UM DIA, NÃO VOLTEI PARA CASA
Edmílson Martins de Oliveira
Março/2023
Corria o mês de abril de 1972. Ditadura pesada. Aterrorizante. O ditador de plantão era o general Emílio Garrastazu Médici, de triste memória. Homem frio, insensível, cruel. Implantou em nosso país a perseguição aos que se opunham ao regime perverso, com prisões, torturas, mortes e desaparecimentos.

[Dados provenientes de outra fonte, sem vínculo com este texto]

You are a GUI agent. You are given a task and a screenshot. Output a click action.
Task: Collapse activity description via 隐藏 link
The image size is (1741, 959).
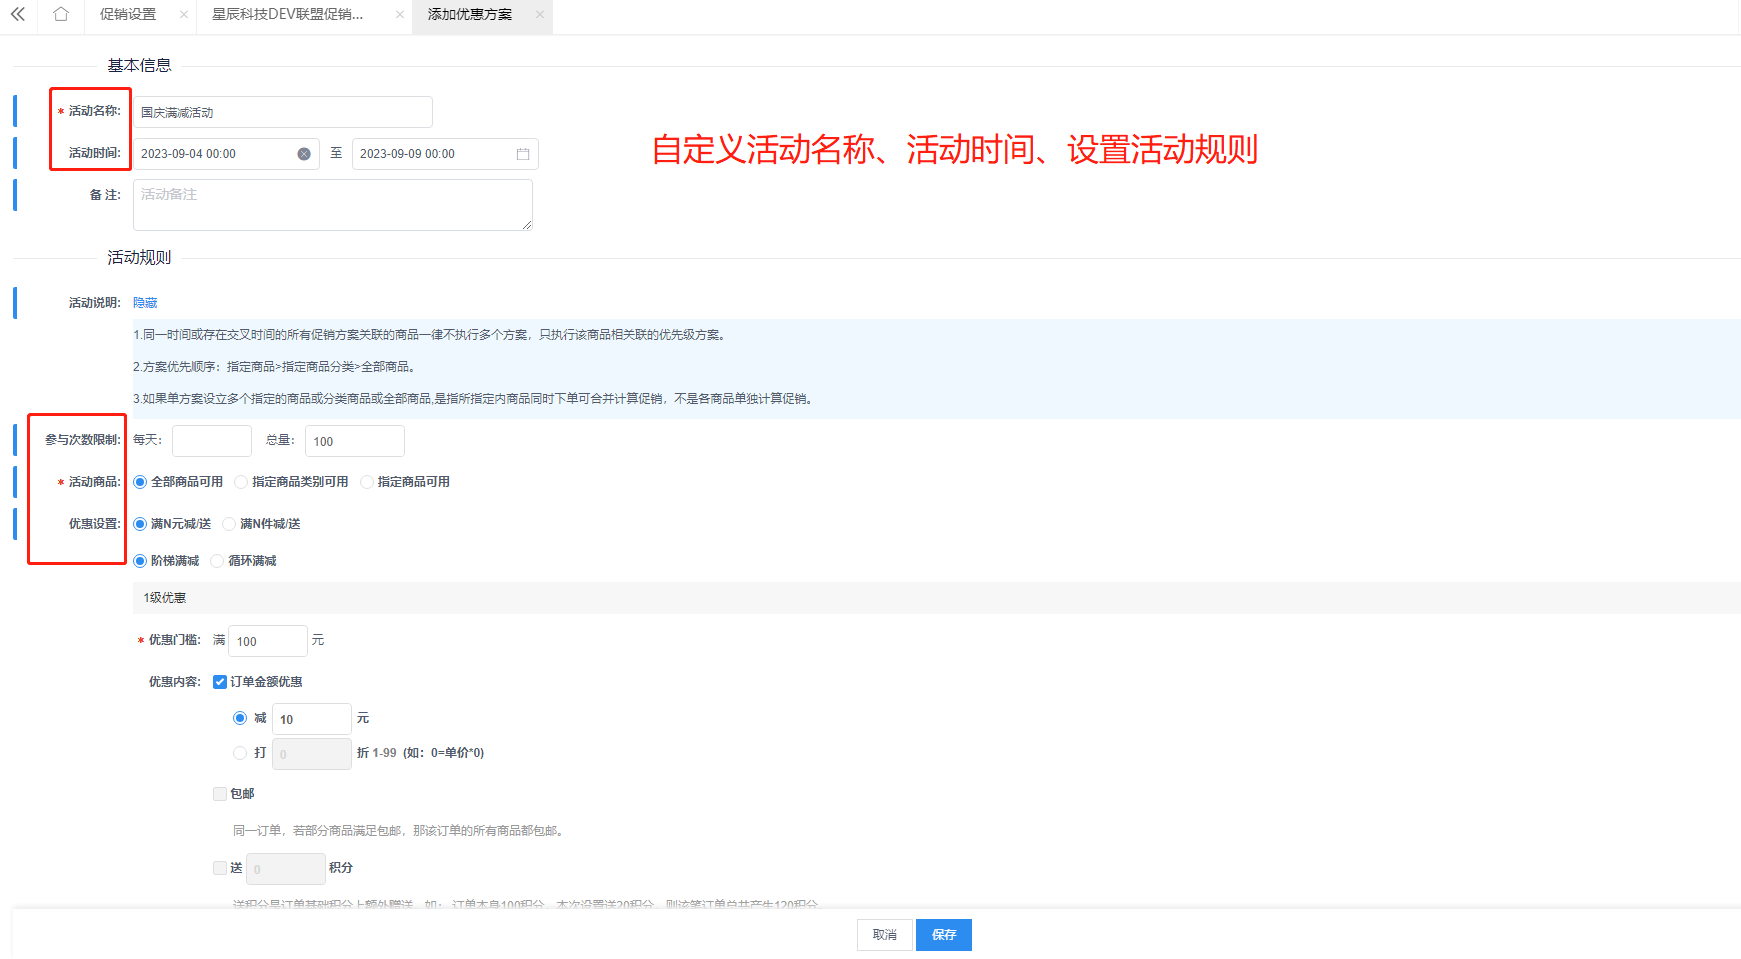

Eu era presidente do Sindicato dos Bancários do Rio de Janeiro. Defendíamos os direitos dos trabalhadores bancários, de forma legal, usando algumas prerrogativas que ainda eram mantidas pelos tribunais trabalhistas. Mas os direitos supostamente mantidos e as decisões dos tribunais eram apenas para fazer de conta. O que valia mesmo eram os objetivos da ditadura, com o favorecimento do grande capital, mesmo prejudicando os trabalhadores.
Alegavam que defender os direitos dos trabalhadores, mesmo direitos legais, era ser contrário ao governo estabelecido pela força das armas. Fazer oposição não era permitido, era crime. E para manter a aparência de liberdade dos poderes judiciais, tachavam de comunista todo e qualquer movimento que contrariasse o poder ilegalmente constituído.
Diante de tudo isso, o clima social e político era sombrio. Como disse o Chico Buarque, na música “Apesar de Você”: “Hoje você é quem manda/Falou, tá falado/Não tem discussão, não/A minha gente hoje anda falando de lado/E olhando pro chão,...” Era assim, escuridão geral. O sol não aparecia. Sempre nuvens carregadas, ameaçando chuvas a qualquer momento. E chuvas pesadas, temporais...
As ameaças eram frequentes. A implantação do regime violento trouxe consigo o terror, o medo e o recolhimento das pessoas. Eu saía de casa para o sindicato e não sabia se voltaria, tamanhas eram as incertezas. Até que um dia – triste dia – não voltei. Era o dia 17 de abril de 1972 de triste memória. Nesse dia, às 19 horas, fui levado pela Polícia Federal, com a alegação de que eu estaria contrariando a política econômica do governo, ilegalmente constituído. A família, os companheiros, os amigos não sabiam onde eu estava. Foram dez dias de sumiço e quarenta e seis dias atrás das grades. Que sufoco!
Aquele dia durou treze anos, supostamente até 1985, quando a ditadura supostamente acabou. Aquele dia, na verdade, não acabou. Vivemos ainda as consequências das violências perpetradas durante vinte e um anos. É pouco dizer que o golpe civil/militar durou vinte e um anos. Terminou a ditadura militar, mas continuou a ditadura civil, imposta pelo brutal poder econômico nacional e internacional, que continua espalhando terror, miséria, fome e morte.
Segundo o IBGE, o Brasil tem mais de 13 milhões de pessoas na extrema pobreza, aquelas que, de acordo com o Banco Mundial, vivem com até R$ 151 por mês. E quase 52 milhões na pobreza - com renda de até R$ 436 por mês. Tudo por causa da ditadura econômica, que mantém a maior parte das riquezas nas mãos de poucos, em detrimento da maioria, que fica com quase nada. É isso que se chama ditadura, mantida durante vinte e um anos pelo poder militar e até hoje pelo poder econômico.
A luta que se travava antes do golpe militar de 1964, pela construção da sociedade democrática, com justas condições de vida para todos; a luta que se travava durante os vinte e um anos de ditadura pelas liberdades democráticas tem que continuar contra o perverso poder do capital, contra as desigualdades sociais e pelo estabelecimento de uma sociedade justa, sem miséria, sem fome, sem violência, em que todas as pessoas tenham direito à paz e à vida plena. DITADURA NUNCA MAIS!